Dans la capitale guinéenne, la question des déchets reste un sujet brûlant. Les montagnes d’ordures dans les rues, les caniveaux obstrués et les inondations récurrentes alimentent un débat passionné : qui doit être tenu responsable de cette insalubrité chronique ?
Certains citoyens pointent directement l’État. Pour eux, les autorités sont seules fautives : si les ordures bloquent l’écoulement des eaux, c’est la faute des pouvoirs publics ; si les déchets s’accumulent sur la chaussée, c’est encore la faute des autorités. Cette vision exonère totalement les habitants de leurs propres pratiques quotidiennes.
Mais pour des acteurs de la société civile, cette lecture est trop simpliste. « Quand j’entends des Guinéens affirmer qu’il ne faut pas tenir les citoyens responsables des déchets à Conakry, j’ai mal à la tête », déplore Amara Camara, activiste engagé sur les questions de salubrité. Selon lui, croire que les ordures « tombent du ciel » ou qu’elles sont uniquement produites par l’État est une illusion dangereuse.

Camara insiste : tant que les citoyens n’adopteront pas des comportements responsables, la situation restera inchangée. « Dans une société, si une partie fournit des efforts pour la propreté et l’autre partie fournit des efforts pour salir, ça ne bougera jamais », affirme-t-il.
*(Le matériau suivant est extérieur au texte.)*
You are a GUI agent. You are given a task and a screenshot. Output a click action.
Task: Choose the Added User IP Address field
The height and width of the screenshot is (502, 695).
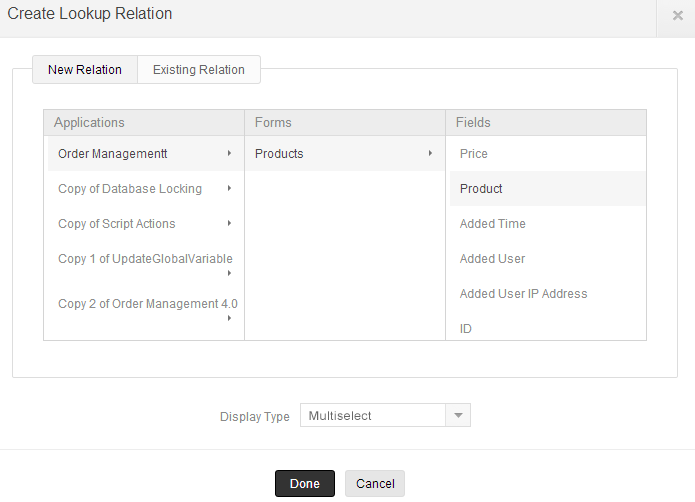click(523, 294)
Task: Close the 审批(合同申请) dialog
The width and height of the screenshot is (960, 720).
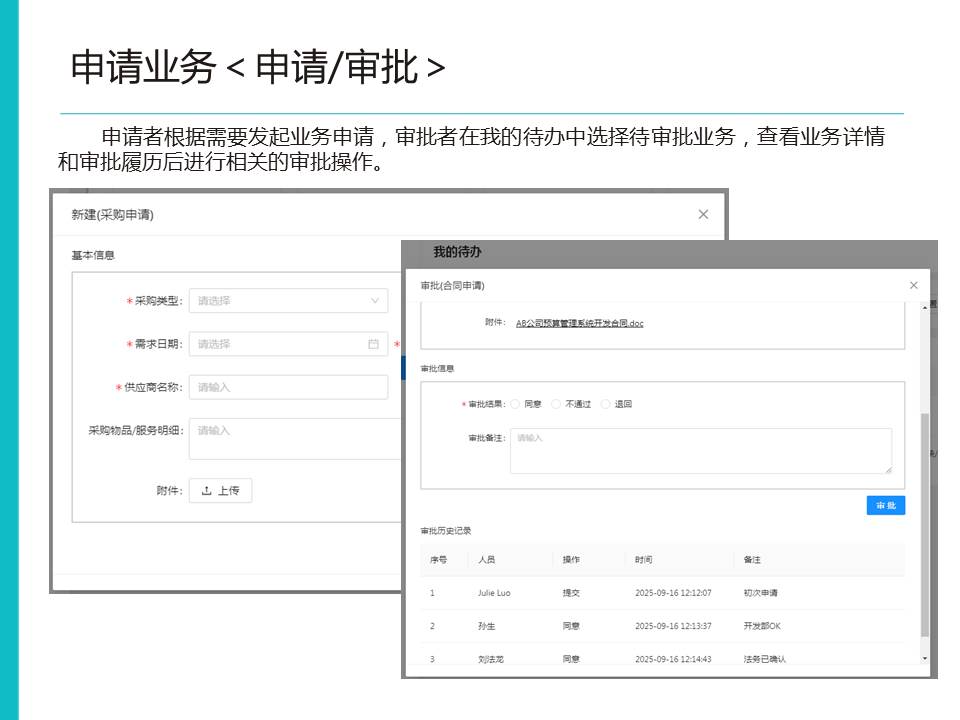Action: coord(913,285)
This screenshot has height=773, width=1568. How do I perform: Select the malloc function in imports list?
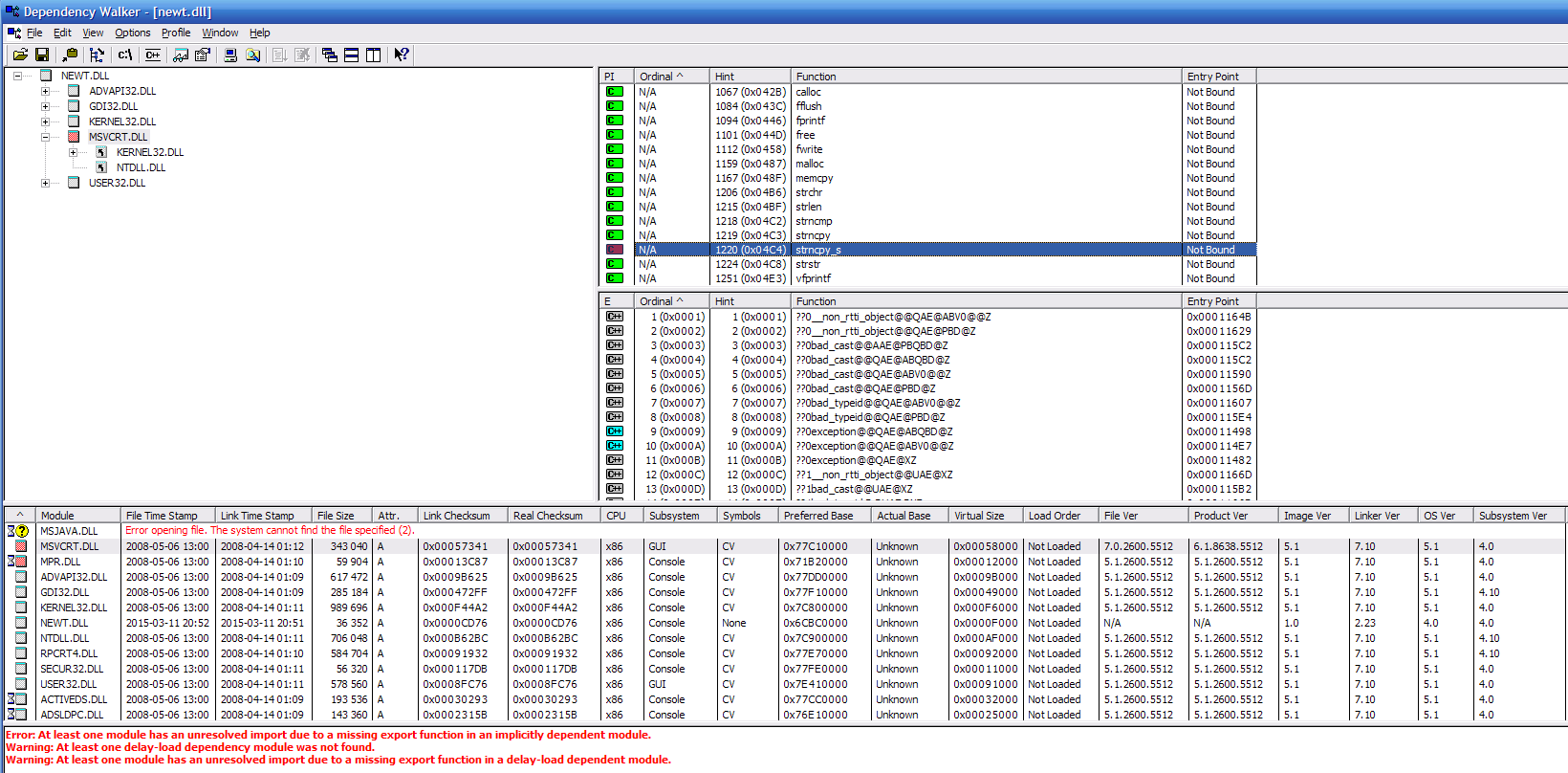[809, 164]
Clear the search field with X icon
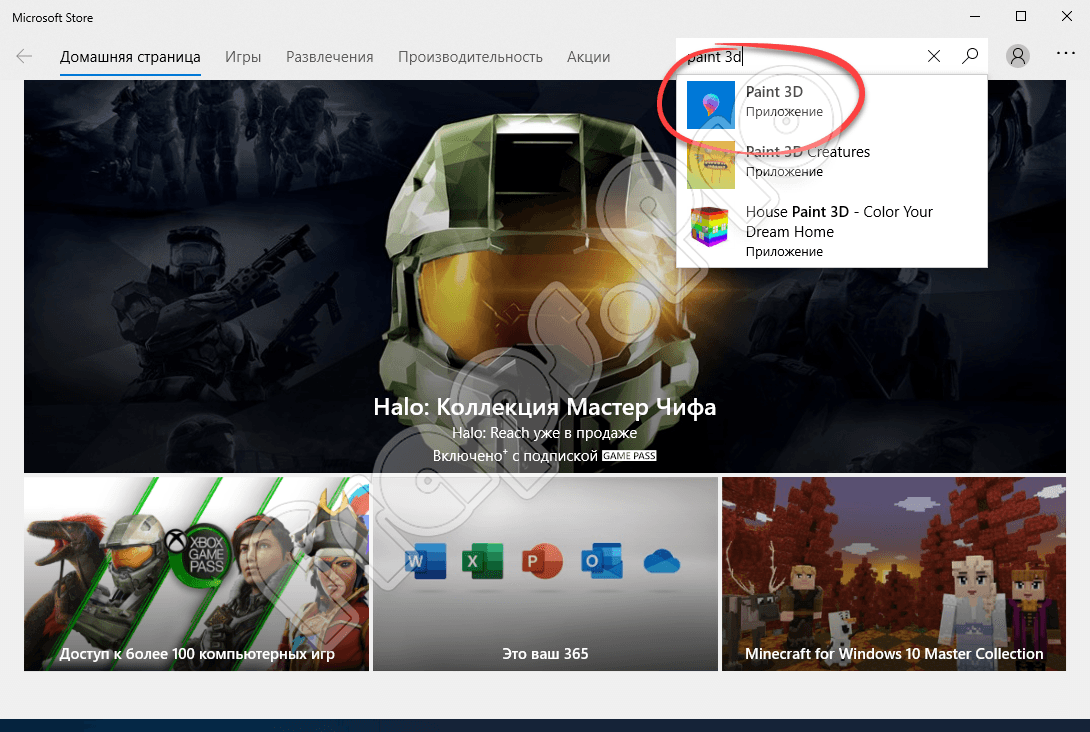 (934, 56)
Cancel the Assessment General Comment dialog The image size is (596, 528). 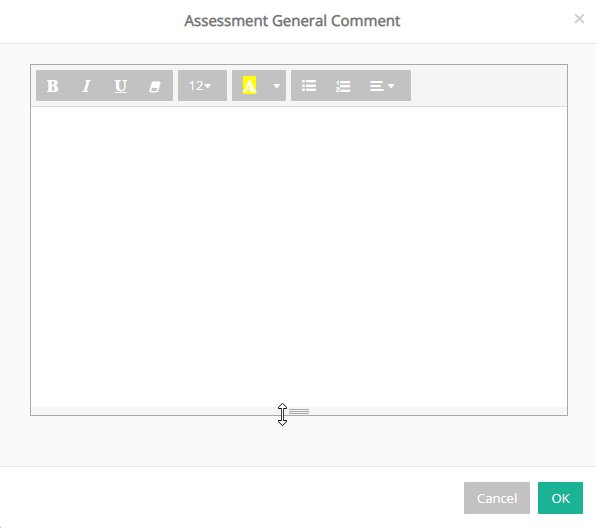point(497,498)
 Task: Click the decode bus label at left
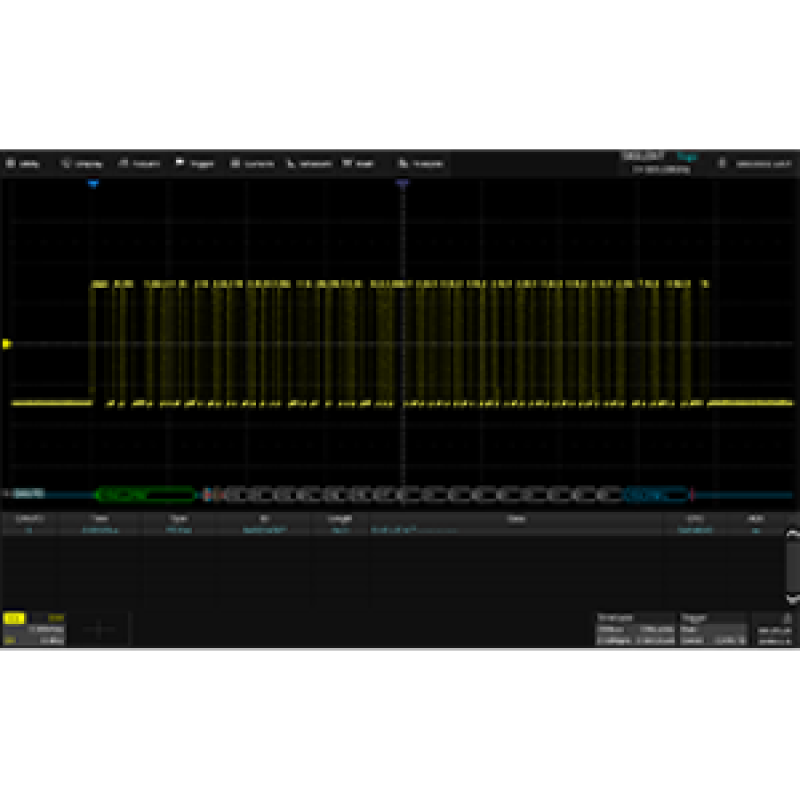coord(26,494)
Pour lui, la salubrité est une responsabilité partagée, qui concerne chaque habitant de la capitale.
À Conakry, le problème des déchets revient chaque année, aggravé par les pluies et les inondations. L’État peut mettre en place des politiques et des infrastructures, mais sans une prise de conscience citoyenne, la bataille contre l’insalubrité risque de rester un éternel recommencement.